| TASK INSTRUCTIONS |
Keep every character as it is and output all of the records.

● ● ● ● ●

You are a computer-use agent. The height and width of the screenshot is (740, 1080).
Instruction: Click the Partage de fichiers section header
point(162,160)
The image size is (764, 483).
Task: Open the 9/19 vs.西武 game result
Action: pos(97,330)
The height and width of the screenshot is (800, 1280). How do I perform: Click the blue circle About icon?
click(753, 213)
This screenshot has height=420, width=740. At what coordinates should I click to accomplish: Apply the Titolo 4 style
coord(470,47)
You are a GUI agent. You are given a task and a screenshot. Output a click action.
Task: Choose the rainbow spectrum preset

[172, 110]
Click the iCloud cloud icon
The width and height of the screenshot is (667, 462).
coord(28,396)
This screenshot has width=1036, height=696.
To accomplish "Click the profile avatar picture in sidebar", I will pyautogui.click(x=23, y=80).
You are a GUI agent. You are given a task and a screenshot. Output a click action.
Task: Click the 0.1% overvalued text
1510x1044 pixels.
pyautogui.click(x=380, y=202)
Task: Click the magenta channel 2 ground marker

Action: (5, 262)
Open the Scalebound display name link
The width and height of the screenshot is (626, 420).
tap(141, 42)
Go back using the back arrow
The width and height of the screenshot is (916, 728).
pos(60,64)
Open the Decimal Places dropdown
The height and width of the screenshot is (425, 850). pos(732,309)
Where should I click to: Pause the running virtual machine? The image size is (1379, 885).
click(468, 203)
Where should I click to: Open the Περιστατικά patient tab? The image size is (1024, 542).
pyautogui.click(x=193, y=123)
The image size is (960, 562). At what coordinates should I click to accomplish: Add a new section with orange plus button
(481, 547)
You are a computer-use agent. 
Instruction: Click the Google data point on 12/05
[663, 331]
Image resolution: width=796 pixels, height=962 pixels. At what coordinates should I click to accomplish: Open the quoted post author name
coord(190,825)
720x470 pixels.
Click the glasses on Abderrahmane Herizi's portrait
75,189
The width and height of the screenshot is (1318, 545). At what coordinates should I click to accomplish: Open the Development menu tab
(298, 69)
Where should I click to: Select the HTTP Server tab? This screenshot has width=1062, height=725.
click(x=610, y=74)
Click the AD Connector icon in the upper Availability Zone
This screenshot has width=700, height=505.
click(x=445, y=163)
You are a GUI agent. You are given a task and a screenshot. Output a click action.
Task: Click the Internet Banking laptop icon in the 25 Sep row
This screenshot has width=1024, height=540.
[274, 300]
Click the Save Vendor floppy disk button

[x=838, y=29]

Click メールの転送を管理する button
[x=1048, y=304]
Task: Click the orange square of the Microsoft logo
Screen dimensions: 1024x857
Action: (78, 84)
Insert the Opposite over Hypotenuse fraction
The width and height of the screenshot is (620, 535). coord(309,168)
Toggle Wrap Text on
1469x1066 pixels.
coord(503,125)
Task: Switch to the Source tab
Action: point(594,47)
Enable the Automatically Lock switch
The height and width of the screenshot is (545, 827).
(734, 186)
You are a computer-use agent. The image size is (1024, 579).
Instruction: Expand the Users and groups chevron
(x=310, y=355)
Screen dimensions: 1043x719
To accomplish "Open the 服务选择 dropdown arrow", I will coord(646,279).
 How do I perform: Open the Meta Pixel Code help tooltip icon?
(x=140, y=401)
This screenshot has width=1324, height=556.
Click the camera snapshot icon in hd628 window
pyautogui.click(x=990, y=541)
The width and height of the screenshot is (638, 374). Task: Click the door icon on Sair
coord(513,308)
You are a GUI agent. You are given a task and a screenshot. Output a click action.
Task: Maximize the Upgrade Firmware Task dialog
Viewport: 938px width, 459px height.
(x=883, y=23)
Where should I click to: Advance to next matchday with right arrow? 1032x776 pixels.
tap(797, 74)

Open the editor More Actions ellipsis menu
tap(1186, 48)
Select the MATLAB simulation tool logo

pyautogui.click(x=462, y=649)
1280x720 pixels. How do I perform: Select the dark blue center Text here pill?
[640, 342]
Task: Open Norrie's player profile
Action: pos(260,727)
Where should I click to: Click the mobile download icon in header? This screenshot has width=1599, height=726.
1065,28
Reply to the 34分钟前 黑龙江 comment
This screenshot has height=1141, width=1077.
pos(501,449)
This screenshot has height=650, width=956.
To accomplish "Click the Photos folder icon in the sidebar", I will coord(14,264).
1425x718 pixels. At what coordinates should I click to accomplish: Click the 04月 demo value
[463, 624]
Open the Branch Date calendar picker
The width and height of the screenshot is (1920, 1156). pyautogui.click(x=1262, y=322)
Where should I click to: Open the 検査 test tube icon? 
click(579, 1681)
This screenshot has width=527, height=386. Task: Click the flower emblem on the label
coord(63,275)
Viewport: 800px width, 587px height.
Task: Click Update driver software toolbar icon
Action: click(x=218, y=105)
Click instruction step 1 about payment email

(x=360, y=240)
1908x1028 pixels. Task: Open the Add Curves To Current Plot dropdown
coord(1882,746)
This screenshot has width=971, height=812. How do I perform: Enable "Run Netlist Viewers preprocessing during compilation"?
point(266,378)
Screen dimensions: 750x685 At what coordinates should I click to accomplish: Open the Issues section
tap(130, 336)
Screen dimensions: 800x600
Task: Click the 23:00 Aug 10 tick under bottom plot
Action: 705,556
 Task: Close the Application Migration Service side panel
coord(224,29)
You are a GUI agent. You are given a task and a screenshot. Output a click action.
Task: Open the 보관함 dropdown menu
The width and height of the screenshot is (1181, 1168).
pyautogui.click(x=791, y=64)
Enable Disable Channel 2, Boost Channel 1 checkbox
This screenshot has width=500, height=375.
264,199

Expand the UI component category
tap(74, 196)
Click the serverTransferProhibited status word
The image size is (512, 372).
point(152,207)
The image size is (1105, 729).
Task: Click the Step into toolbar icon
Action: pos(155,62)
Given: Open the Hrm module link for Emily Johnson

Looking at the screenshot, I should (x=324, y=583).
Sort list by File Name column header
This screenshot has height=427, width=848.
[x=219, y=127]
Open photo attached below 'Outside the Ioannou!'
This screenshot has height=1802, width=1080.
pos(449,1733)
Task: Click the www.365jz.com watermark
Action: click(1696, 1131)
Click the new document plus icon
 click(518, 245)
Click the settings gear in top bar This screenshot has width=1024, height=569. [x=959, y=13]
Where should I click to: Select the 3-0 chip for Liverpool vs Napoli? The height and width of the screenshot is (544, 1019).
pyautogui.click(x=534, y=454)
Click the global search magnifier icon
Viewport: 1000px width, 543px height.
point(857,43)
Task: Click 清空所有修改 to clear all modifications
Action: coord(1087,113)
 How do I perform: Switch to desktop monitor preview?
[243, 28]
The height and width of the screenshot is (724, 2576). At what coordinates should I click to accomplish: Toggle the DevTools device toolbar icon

● ● ● ● ●

| WRITTEN RESPONSE |
You are a computer-use agent. The height and width of the screenshot is (740, 1080).
Instruction: Click the Partage de fichiers section header
point(162,160)
The image size is (764, 483).
Task: Open the 9/19 vs.西武 game result
Action: pos(97,330)
The height and width of the screenshot is (800, 1280). How do I perform: Click the blue circle About icon?
click(753, 213)
This screenshot has height=420, width=740. At what coordinates should I click to accomplish: Apply the Titolo 4 style
coord(470,47)
You are a GUI agent. You are given a task and a screenshot. Output a click action.
Task: Choose the rainbow spectrum preset

[172, 110]
Click the iCloud cloud icon
The width and height of the screenshot is (667, 462).
coord(28,396)
This screenshot has width=1036, height=696.
To accomplish "Click the profile avatar picture in sidebar", I will pyautogui.click(x=23, y=80).
You are a GUI agent. You are given a task and a screenshot. Output a click action.
Task: Click the 0.1% overvalued text
1510x1044 pixels.
pyautogui.click(x=380, y=202)
Task: Click the magenta channel 2 ground marker

Action: (5, 262)
Open the Scalebound display name link
The width and height of the screenshot is (626, 420).
tap(141, 42)
Go back using the back arrow
The width and height of the screenshot is (916, 728).
pos(60,64)
Open the Decimal Places dropdown
The height and width of the screenshot is (425, 850). pos(732,309)
Where should I click to: Pause the running virtual machine? The image size is (1379, 885).
click(468, 203)
Where should I click to: Open the Περιστατικά patient tab? The image size is (1024, 542).
pyautogui.click(x=193, y=123)
The image size is (960, 562). At what coordinates should I click to accomplish: Add a new section with orange plus button
(481, 547)
You are a computer-use agent. 
Instruction: Click the Google data point on 12/05
[663, 331]
Image resolution: width=796 pixels, height=962 pixels. At what coordinates should I click to accomplish: Open the quoted post author name
coord(190,825)
720x470 pixels.
Click the glasses on Abderrahmane Herizi's portrait
75,189
The width and height of the screenshot is (1318, 545). At what coordinates should I click to accomplish: Open the Development menu tab
(298, 69)
Where should I click to: Select the HTTP Server tab? This screenshot has width=1062, height=725.
click(x=610, y=74)
Click the AD Connector icon in the upper Availability Zone
This screenshot has width=700, height=505.
click(x=445, y=163)
You are a GUI agent. You are given a task and a screenshot. Output a click action.
Task: Click the Internet Banking laptop icon in the 25 Sep row
This screenshot has width=1024, height=540.
[274, 300]
Click the Save Vendor floppy disk button

[x=838, y=29]

Click メールの転送を管理する button
[x=1048, y=304]
Task: Click the orange square of the Microsoft logo
Screen dimensions: 1024x857
Action: (78, 84)
Insert the Opposite over Hypotenuse fraction
The width and height of the screenshot is (620, 535). coord(309,168)
Toggle Wrap Text on
1469x1066 pixels.
coord(503,125)
Task: Switch to the Source tab
Action: point(594,47)
Enable the Automatically Lock switch
The height and width of the screenshot is (545, 827).
(734, 186)
You are a computer-use agent. The image size is (1024, 579).
Instruction: Expand the Users and groups chevron
(x=310, y=355)
Screen dimensions: 1043x719
To accomplish "Open the 服务选择 dropdown arrow", I will coord(646,279).
 How do I perform: Open the Meta Pixel Code help tooltip icon?
(x=140, y=401)
This screenshot has width=1324, height=556.
Click the camera snapshot icon in hd628 window
pyautogui.click(x=990, y=541)
The width and height of the screenshot is (638, 374). Task: Click the door icon on Sair
coord(513,308)
You are a GUI agent. You are given a task and a screenshot. Output a click action.
Task: Maximize the Upgrade Firmware Task dialog
Viewport: 938px width, 459px height.
(x=883, y=23)
Where should I click to: Advance to next matchday with right arrow? 1032x776 pixels.
tap(797, 74)

Open the editor More Actions ellipsis menu
tap(1186, 48)
Select the MATLAB simulation tool logo

pyautogui.click(x=462, y=649)
1280x720 pixels. How do I perform: Select the dark blue center Text here pill?
[640, 342]
Task: Open Norrie's player profile
Action: pos(260,727)
Where should I click to: Click the mobile download icon in header? This screenshot has width=1599, height=726.
1065,28
Reply to the 34分钟前 黑龙江 comment
This screenshot has height=1141, width=1077.
pos(501,449)
This screenshot has height=650, width=956.
To accomplish "Click the Photos folder icon in the sidebar", I will coord(14,264).
1425x718 pixels. At what coordinates should I click to accomplish: Click the 04月 demo value
[463, 624]
Open the Branch Date calendar picker
The width and height of the screenshot is (1920, 1156). pyautogui.click(x=1262, y=322)
Where should I click to: Open the 検査 test tube icon? 
click(579, 1681)
This screenshot has width=527, height=386. Task: Click the flower emblem on the label
coord(63,275)
Viewport: 800px width, 587px height.
Task: Click Update driver software toolbar icon
Action: click(x=218, y=105)
Click instruction step 1 about payment email

(x=360, y=240)
1908x1028 pixels. Task: Open the Add Curves To Current Plot dropdown
coord(1882,746)
This screenshot has width=971, height=812. How do I perform: Enable "Run Netlist Viewers preprocessing during compilation"?
point(266,378)
Screen dimensions: 750x685 At what coordinates should I click to accomplish: Open the Issues section
tap(130, 336)
Screen dimensions: 800x600
Task: Click the 23:00 Aug 10 tick under bottom plot
Action: 705,556
 Task: Close the Application Migration Service side panel
coord(224,29)
You are a GUI agent. You are given a task and a screenshot. Output a click action.
Task: Open the 보관함 dropdown menu
The width and height of the screenshot is (1181, 1168).
pyautogui.click(x=791, y=64)
Enable Disable Channel 2, Boost Channel 1 checkbox
This screenshot has width=500, height=375.
264,199

Expand the UI component category
tap(74, 196)
Click the serverTransferProhibited status word
The image size is (512, 372).
point(152,207)
The image size is (1105, 729).
Task: Click the Step into toolbar icon
Action: pos(155,62)
Given: Open the Hrm module link for Emily Johnson

Looking at the screenshot, I should (x=324, y=583).
Sort list by File Name column header
This screenshot has height=427, width=848.
[x=219, y=127]
Open photo attached below 'Outside the Ioannou!'
This screenshot has height=1802, width=1080.
pos(449,1733)
Task: Click the www.365jz.com watermark
Action: click(1696, 1131)
Click the new document plus icon
 click(518, 245)
Click the settings gear in top bar This screenshot has width=1024, height=569. [x=959, y=13]
Where should I click to: Select the 3-0 chip for Liverpool vs Napoli? The height and width of the screenshot is (544, 1019).
pyautogui.click(x=534, y=454)
Click the global search magnifier icon
Viewport: 1000px width, 543px height.
point(857,43)
Task: Click 清空所有修改 to clear all modifications
Action: coord(1087,113)
 How do I perform: Switch to desktop monitor preview?
[243, 28]
The height and width of the screenshot is (724, 2576). At what coordinates should I click to accomplish: Toggle the DevTools device toolbar icon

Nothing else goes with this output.